This could be your biggest draw card in the sense that the property is not held by an individual, but is held by the trust. What this means is that the property is protected from creditors or other financial institutions looking to reposes valuables when a family member could have defaulted on their financial commitments.

Sharing is caring

With a family trust fund the more you divide the value of property, or money amongst the beneficiaries the less likely it is to attract a large tax bill. If distributed in a tax savvy manner, by using the marginal tax rate to divide amongst the number of beneficiaries you might have, it could be reduced to zero. In addition, it also assists in helping your family accumulate wealth quicker. You could give up to $416 each year to children below the age of 18 years. Furthermore, if the property has been held in the trust for more than a year you get to pay 50% capital gains tax.

Cost effective

We all know the adage, “It takes money to make money,” and this couldn't have summed up the meaning of family trusts. This is in a cost-effective sense. Establishing a trust fund doesn’t take much money when you look at the long -term returns. Setting up a trust fund generally costs between $100 and $700 depending on which state you are doing it in. The same goes with accounting fees which vary between $500 and $2,000 year by year.

Retirement boosting

A trust can provide long term accumulation of wealth and tax benefits. What this means for you is that when you combine the accumulation of funds in both your superfund, and trust can make for a comfy retirement. The perks of a trust are that you can access your funds anytime, allowing for an early retirement before the money in your superfund is released.

[Entries on target coordinates]
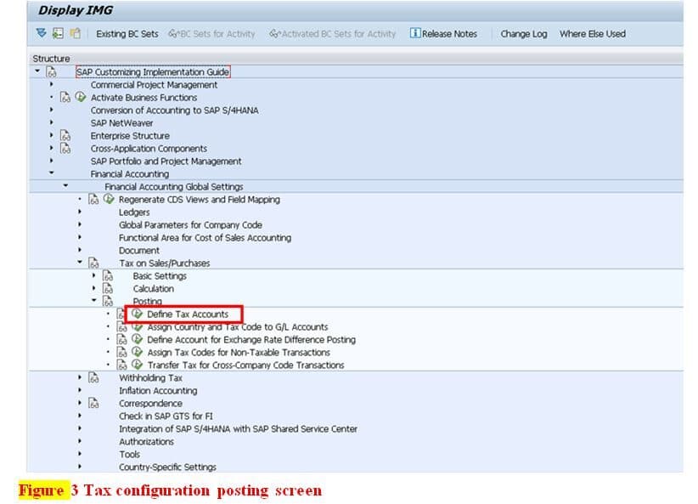Image resolution: width=698 pixels, height=504 pixels.
Task: Select SAP Customizing Implementation Guide root node
Action: click(x=153, y=72)
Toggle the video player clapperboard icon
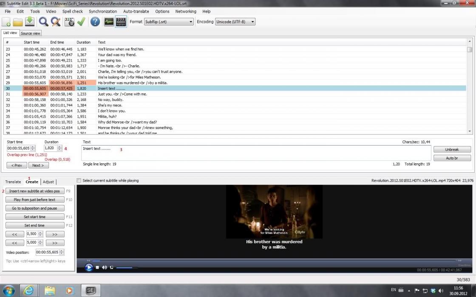 click(121, 22)
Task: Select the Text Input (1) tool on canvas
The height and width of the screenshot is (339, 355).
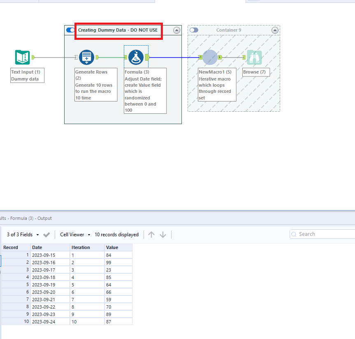Action: [x=22, y=57]
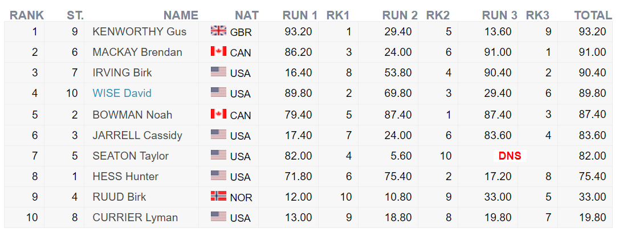Click the USA flag in Lyman Currier's row
619x236 pixels.
click(x=218, y=216)
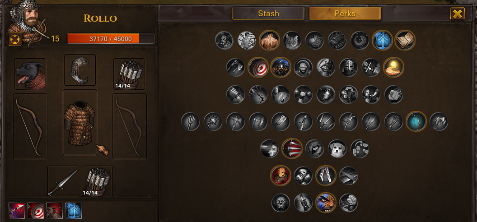This screenshot has width=477, height=222.
Task: Select the blue-faced berserker perk
Action: tap(326, 203)
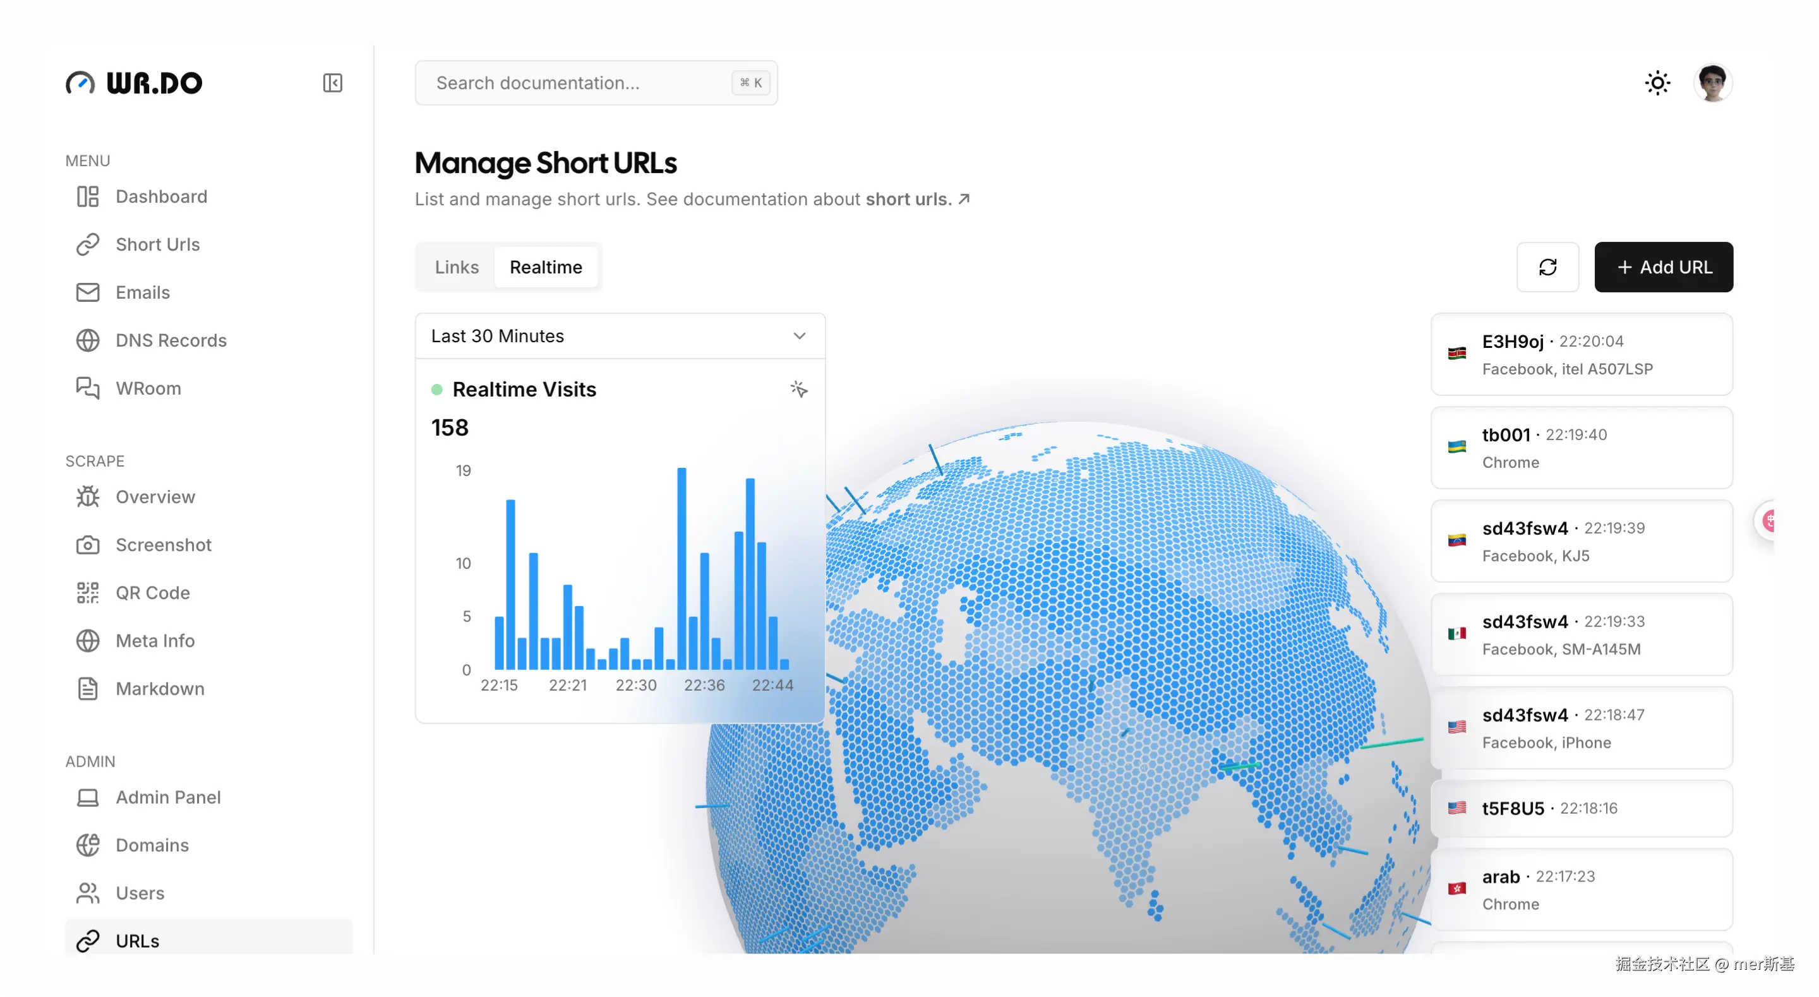
Task: Open the Screenshot scrape page
Action: click(163, 544)
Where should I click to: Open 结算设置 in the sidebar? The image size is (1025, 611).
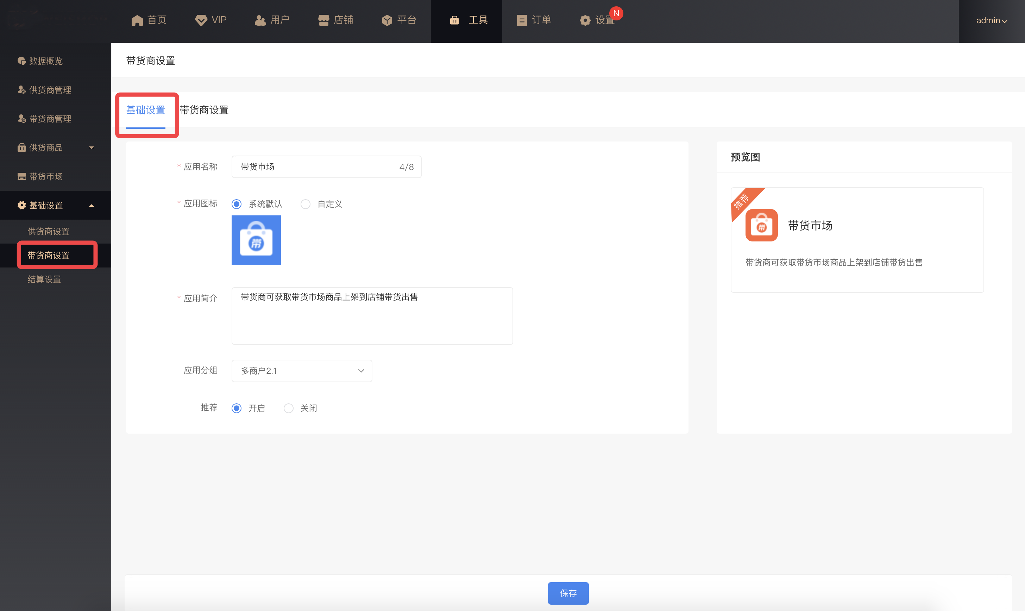coord(44,279)

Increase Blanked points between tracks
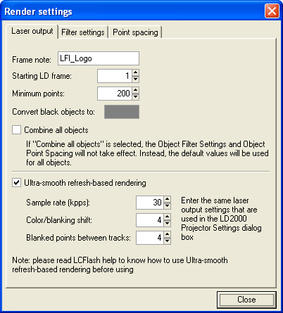click(167, 234)
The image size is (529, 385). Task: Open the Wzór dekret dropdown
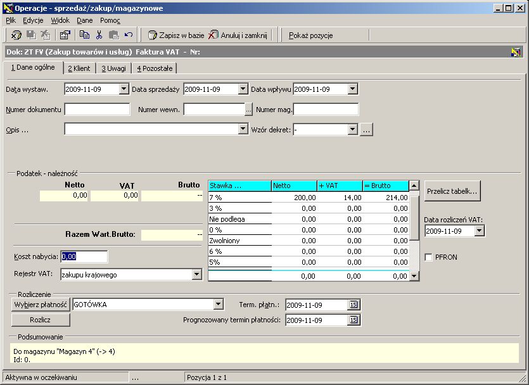(352, 129)
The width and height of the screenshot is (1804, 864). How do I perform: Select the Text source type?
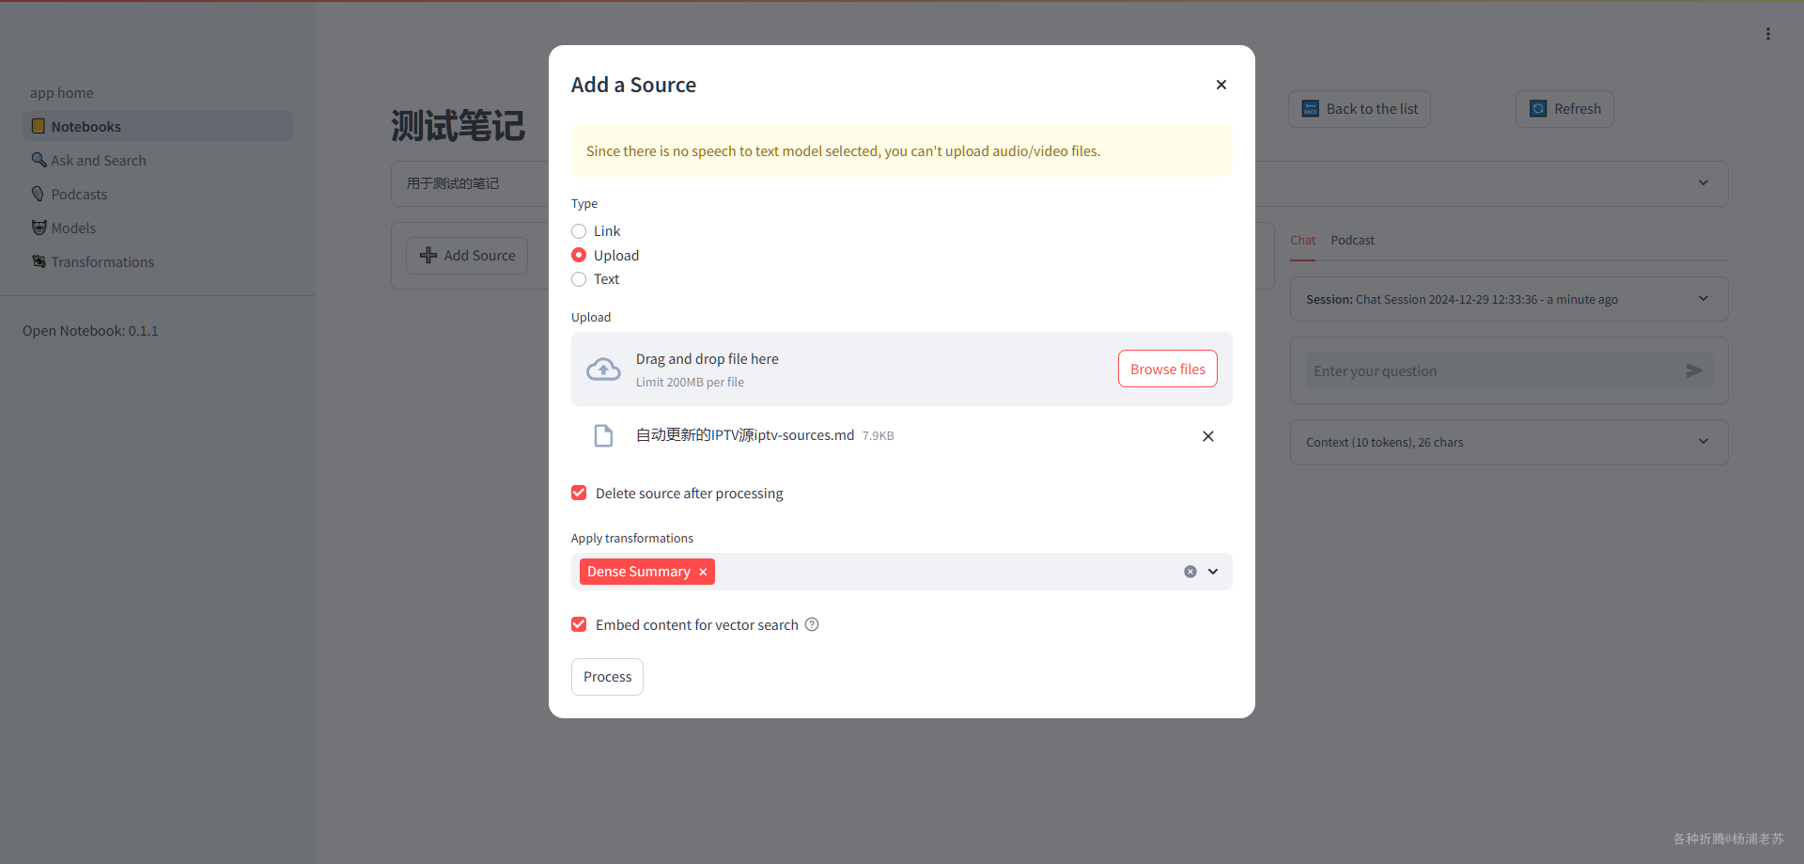579,279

## TASKS
**a)** List every dollar amount that appears in the family trust text.
**b)** Rewrite the family trust text between "Cost effective" and "superfund is released.", inclusive, substituting "pension fund" for each occurrence of "superfund".

## RESULTS
**a)** $416, $100, $700, $500, $2,000

**b)**
Cost effective

We all know the adage, “It takes money to make money,” and this couldn't have summed up the meaning of family trusts. This is in a cost-effective sense. Establishing a trust fund doesn’t take much money when you look at the long -term returns. Setting up a trust fund generally costs between $100 and $700 depending on which state you are doing it in. The same goes with accounting fees which vary between $500 and $2,000 year by year.

Retirement boosting

A trust can provide long term accumulation of wealth and tax benefits. What this means for you is that when you combine the accumulation of funds in both your pension fund, and trust can make for a comfy retirement. The perks of a trust are that you can access your funds anytime, allowing for an early retirement before the money in your pension fund is released.